= Ivor Vivian =

Australian politician

Ivor Francis Vivian (born 1932) is an Australian former politician.

Vivian was born in Newton Abbot, Devon, England in 1932. From 1969 to 1998, he was the foundation principal lecturer in mathematics at the Canberra College of Advanced Education, renamed in 1990 as the University of Canberra. In 1995 he was awarded a 25-year service pin.

In 1973, he was appointed to Australian Capital Territory Advisory Council.

In 1975, he was elected to the newly created Australian Capital Territory Legislative Assembly as one of the nine members representing the electorate of Fraser for the centrist Australia Party.
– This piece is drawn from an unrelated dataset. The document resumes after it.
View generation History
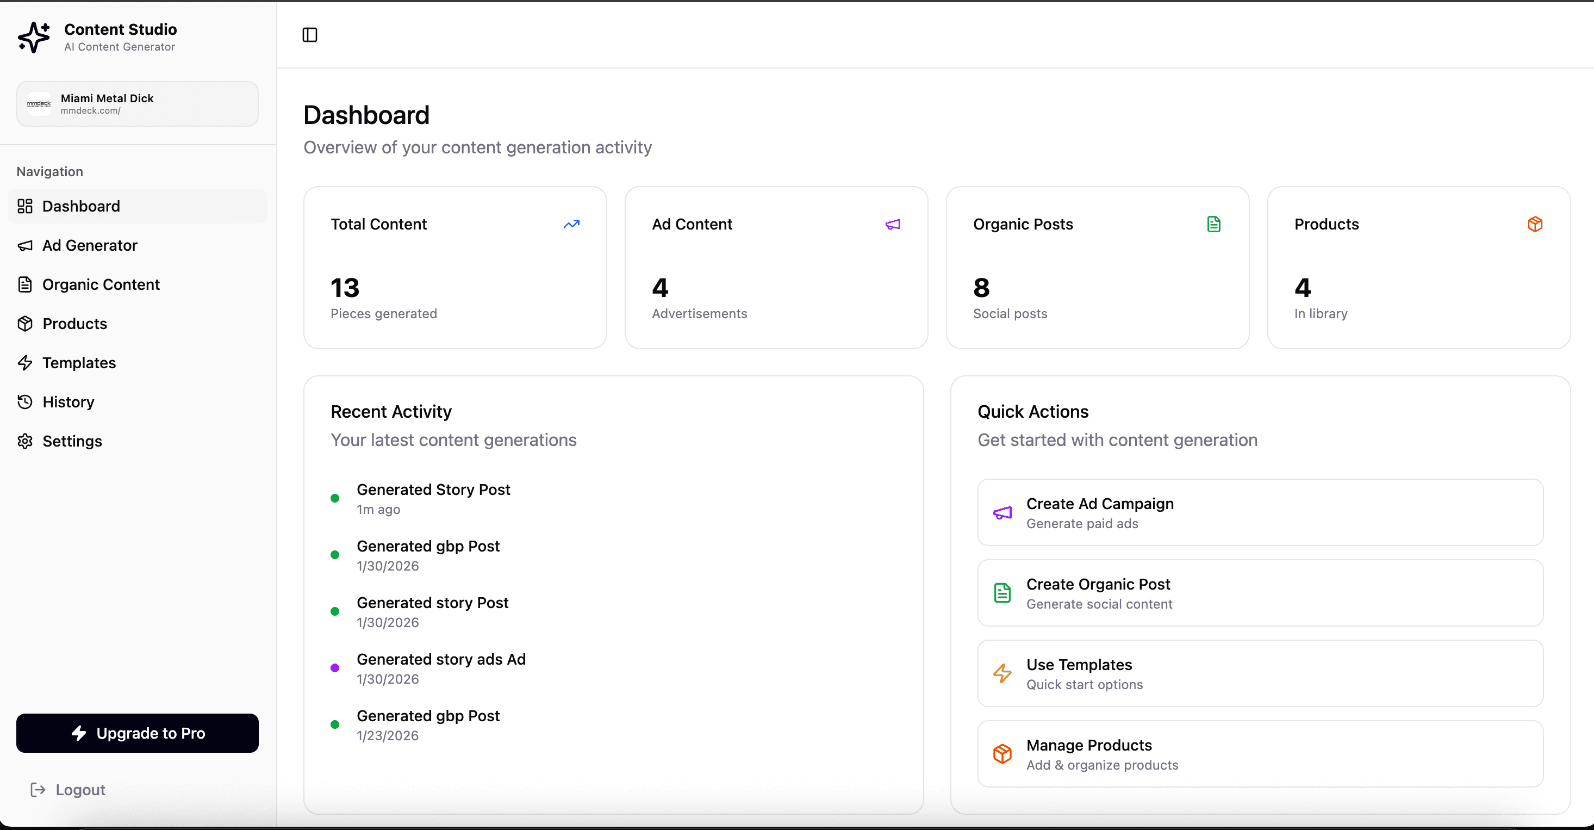Viewport: 1594px width, 830px height. (x=68, y=402)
He was one of two Australia Party members elected to the Legislative Assembly, the other being Maureen Worsley, who was elected as a member for the electorate for Canberra. Gordon Walsh was a Labor member of the Assembly. In 1977 he resigned from Labor, and from the Assembly, and joined the Australia Party. Vivian and Walsh both joined the Australian Democrats on its formation later in 1977. Worsley sat out the rest of her term as an Independent.

Vivian and Walsh were both elected to the renamed House of Assembly in 1979, but Vivian failed to be re-elected in 1982, leaving Walsh as the only remaining Democrat. He served as the deputy president of the Assembly and deputy chairman of committees. He also served on the ACT Interim Schools Authority, Road Safety Council, Third Party Premiums Committee and was chairman of the Police Liaison Committee. The House of Assembly was abolished in 1986, and replaced in 1989 with the Australian Capital Territory Legislative Assembly. Neither Vivian nor Walsh stood for election to the new Legislative Assembly.

Vivian is a priest of the Liberal Catholic Church, and was vicar of St Thomas' church in the Canberra suburb of Melba.

He was involved in the establishment of Radio 1RPH, a radio station for people with a print disability.